# Husky vs Jonsered brushcutter



## caretaker (May 28, 2006)

New to the forum, pls bear w/me. I've got a lot of 80' popples to fell, and a lot of thick underbrush around them. Being a strong believer in clear escape routes, I'm in the market for a brushcutter. I'm a Husky fan, but my supplier tells me Jonsered and Husky are twins from the same factory, same 2 yr warranty, same solid steel shaft, etc....but the Joni is about 10% cheaper. I'm looking at the Husky 232R or the Joni GR2032D. Any comments? Thanks.


----------



## Mr_Brushcutter (May 28, 2006)

I've got a 323R E tech and the amount of abuse its taken and still carried on working is untrue love this little thing. On the strength of that we got a 345Rx which has been a pain. Now when its working its a truely fantastic brushcutter much better than the FS450. So far we've had the on/off switch go infact the whole control handle seems a little dodgy, its just happened again. Its apparently broken quite catastropicly with the shaft comming off. A guy i know works for a company who did some 600km of brushcutting this caused the big clearing saw to shear off at the engine block when they were done.

However the engine is top notch before we broke our first one we got it to run for nearly 1/2 hour on neat petrol!

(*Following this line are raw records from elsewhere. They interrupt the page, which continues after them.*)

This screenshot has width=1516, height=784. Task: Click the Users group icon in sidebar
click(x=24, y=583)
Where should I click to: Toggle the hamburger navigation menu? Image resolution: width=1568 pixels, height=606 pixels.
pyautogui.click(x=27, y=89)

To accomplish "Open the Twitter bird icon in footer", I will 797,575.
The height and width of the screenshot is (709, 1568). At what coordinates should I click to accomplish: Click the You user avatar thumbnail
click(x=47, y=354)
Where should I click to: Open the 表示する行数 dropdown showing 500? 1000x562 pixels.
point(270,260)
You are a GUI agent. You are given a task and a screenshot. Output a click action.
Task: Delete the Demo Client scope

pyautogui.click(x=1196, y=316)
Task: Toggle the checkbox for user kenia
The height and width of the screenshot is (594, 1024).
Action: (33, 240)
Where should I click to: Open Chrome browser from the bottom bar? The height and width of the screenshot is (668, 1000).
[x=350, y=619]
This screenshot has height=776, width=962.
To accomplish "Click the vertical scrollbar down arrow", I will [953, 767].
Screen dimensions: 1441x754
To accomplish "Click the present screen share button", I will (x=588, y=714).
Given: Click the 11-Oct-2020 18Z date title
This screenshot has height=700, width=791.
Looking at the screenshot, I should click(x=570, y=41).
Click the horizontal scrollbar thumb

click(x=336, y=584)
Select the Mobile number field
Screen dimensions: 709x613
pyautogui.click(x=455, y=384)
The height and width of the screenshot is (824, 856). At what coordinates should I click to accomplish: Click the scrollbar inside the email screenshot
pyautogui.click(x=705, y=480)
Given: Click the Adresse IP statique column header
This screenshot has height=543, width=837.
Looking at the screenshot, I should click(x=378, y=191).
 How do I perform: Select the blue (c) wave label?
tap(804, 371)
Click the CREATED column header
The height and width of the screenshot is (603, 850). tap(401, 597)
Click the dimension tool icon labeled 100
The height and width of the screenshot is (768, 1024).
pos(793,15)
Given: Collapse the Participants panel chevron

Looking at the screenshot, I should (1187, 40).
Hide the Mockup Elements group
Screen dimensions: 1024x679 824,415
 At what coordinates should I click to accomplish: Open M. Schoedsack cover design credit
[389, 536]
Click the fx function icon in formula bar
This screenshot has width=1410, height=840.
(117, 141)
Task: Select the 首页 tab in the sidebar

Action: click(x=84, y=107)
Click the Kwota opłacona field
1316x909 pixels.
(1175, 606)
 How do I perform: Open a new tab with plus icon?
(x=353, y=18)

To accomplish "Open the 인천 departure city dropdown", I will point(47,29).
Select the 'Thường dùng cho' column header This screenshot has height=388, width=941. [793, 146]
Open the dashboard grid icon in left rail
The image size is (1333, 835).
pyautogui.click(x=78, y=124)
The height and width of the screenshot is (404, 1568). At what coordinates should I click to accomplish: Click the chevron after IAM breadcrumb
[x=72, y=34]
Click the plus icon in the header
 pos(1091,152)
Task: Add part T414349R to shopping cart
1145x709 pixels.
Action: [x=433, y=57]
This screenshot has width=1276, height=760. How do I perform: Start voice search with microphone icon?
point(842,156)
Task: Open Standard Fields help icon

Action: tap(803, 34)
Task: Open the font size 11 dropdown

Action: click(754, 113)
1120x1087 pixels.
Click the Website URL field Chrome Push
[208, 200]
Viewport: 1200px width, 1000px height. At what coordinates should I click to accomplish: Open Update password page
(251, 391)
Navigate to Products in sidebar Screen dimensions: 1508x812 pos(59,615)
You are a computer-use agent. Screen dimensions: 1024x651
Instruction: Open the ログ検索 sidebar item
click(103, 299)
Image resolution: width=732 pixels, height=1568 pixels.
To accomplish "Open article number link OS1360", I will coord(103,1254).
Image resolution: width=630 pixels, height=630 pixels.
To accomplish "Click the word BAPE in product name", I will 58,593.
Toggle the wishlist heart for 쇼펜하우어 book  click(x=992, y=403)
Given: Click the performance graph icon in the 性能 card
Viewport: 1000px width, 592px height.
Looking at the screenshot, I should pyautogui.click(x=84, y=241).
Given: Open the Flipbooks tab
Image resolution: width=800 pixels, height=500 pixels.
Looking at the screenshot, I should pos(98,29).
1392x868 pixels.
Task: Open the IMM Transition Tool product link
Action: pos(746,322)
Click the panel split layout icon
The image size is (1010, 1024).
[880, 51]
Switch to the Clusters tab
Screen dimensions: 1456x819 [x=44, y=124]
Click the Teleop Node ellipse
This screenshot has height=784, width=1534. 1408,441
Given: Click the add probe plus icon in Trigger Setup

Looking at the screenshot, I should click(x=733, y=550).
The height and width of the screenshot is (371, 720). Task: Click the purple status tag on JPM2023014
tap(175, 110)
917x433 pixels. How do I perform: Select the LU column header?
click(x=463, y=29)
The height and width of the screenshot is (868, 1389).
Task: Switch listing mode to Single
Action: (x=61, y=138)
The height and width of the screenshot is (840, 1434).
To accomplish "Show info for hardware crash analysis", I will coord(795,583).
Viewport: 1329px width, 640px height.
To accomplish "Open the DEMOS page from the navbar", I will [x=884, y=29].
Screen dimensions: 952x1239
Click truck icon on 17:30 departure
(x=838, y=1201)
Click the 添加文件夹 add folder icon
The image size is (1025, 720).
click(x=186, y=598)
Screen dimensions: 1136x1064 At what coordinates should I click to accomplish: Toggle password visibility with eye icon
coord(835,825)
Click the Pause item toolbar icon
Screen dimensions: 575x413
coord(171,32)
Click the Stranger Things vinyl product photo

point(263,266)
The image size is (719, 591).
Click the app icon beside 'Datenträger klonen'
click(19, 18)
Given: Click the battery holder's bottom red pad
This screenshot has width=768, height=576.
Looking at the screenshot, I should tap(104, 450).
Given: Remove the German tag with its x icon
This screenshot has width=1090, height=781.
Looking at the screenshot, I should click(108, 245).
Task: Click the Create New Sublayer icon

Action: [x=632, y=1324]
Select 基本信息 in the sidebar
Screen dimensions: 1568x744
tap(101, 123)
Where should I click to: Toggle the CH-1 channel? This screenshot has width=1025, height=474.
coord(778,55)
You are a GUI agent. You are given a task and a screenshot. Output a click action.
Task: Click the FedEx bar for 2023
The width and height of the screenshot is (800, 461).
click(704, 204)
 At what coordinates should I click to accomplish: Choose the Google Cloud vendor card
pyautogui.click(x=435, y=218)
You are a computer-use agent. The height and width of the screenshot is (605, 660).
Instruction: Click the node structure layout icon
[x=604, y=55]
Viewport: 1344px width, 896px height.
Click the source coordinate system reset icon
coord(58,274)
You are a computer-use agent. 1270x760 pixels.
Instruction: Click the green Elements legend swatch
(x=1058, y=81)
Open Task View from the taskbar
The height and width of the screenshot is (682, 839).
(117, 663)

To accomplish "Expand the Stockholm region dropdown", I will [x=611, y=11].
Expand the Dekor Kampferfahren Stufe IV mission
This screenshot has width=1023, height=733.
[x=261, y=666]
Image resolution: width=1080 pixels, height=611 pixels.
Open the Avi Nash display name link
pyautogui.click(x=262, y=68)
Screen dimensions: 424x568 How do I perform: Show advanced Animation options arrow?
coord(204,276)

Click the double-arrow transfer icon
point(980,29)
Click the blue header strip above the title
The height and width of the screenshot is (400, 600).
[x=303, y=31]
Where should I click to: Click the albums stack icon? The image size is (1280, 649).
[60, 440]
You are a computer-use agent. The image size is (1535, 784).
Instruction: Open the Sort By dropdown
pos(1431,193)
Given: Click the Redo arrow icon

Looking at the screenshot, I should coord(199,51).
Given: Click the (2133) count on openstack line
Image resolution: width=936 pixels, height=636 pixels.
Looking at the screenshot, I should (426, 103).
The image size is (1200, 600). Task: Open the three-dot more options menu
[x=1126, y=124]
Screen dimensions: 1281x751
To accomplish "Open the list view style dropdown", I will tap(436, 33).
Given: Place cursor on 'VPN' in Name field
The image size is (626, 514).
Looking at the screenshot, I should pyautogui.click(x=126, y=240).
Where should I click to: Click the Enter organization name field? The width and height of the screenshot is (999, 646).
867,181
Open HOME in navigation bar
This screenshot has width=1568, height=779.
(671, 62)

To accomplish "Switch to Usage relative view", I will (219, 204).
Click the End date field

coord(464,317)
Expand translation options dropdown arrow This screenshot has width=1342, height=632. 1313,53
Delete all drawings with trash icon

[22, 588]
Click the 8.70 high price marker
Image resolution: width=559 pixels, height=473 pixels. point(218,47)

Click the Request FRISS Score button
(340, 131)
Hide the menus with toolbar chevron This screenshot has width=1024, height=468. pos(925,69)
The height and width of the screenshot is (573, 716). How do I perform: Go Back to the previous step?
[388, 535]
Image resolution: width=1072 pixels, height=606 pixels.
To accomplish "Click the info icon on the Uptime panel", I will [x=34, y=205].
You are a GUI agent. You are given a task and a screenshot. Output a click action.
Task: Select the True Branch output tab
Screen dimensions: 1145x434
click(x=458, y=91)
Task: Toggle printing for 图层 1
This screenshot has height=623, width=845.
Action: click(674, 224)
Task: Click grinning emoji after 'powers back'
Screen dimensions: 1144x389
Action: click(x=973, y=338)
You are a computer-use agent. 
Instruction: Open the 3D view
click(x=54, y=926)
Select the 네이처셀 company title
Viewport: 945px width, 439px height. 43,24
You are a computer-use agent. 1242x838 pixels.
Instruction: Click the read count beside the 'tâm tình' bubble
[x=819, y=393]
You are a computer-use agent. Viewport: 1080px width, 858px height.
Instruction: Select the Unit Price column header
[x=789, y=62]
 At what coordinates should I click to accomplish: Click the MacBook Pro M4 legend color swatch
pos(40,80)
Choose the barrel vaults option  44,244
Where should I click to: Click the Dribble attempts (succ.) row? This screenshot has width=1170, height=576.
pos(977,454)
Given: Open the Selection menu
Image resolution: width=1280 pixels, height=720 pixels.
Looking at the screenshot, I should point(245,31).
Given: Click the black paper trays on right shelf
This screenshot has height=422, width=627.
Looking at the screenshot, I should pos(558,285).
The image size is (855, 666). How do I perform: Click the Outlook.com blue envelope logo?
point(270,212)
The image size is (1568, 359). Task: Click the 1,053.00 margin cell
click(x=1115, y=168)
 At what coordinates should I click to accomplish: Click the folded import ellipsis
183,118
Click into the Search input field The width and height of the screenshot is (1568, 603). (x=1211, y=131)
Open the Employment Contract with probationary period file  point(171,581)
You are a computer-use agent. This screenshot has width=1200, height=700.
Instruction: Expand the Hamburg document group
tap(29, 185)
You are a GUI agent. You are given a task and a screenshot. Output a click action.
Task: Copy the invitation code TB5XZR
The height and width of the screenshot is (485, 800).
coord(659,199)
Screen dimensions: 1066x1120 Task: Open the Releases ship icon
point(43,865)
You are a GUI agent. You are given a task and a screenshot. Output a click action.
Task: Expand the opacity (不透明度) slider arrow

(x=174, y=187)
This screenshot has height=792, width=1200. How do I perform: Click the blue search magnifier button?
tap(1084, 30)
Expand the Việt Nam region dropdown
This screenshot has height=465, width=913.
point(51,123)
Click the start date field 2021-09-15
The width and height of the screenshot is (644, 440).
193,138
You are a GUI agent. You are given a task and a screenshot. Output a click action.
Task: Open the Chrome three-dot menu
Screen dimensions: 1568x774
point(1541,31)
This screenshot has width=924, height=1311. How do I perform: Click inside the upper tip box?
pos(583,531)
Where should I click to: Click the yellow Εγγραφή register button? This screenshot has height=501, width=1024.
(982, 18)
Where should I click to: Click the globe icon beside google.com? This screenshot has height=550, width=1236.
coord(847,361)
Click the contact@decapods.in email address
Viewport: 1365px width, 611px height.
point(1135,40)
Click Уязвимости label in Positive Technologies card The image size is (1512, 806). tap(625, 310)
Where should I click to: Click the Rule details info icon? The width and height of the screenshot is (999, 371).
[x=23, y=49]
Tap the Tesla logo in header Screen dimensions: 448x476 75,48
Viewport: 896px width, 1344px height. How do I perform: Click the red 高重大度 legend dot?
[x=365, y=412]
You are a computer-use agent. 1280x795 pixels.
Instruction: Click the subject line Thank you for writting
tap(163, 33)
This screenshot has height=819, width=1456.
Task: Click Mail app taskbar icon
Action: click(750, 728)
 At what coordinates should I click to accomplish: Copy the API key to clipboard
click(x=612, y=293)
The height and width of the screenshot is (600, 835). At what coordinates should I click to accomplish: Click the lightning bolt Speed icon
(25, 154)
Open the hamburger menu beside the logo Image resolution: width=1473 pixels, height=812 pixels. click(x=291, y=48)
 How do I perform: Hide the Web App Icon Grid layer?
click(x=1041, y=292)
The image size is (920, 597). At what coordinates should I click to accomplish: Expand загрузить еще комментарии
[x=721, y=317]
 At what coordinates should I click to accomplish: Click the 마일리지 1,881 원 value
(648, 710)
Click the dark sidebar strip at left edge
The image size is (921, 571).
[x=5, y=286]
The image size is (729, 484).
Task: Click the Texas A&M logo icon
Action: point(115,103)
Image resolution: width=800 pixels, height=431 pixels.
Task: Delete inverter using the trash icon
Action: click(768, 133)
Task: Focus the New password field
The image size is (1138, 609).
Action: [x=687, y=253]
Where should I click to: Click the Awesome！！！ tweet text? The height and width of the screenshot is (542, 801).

Seems the Husky brushcutters are all over the place, got the 345R in bits on the kitchen table at the moment. Don't know much about jonsred strimmers not that big over here. I'd take an FS400 series over the both anyway, even if it was second hand off Ebay!


----------



## Mr_Brushcutter (May 29, 2006)

I've forgiven the 345Rx. Just managed to sort out all its problems by canablising parts from the dead 345Rx. If only i had a spindle lock so i could change the blade.


----------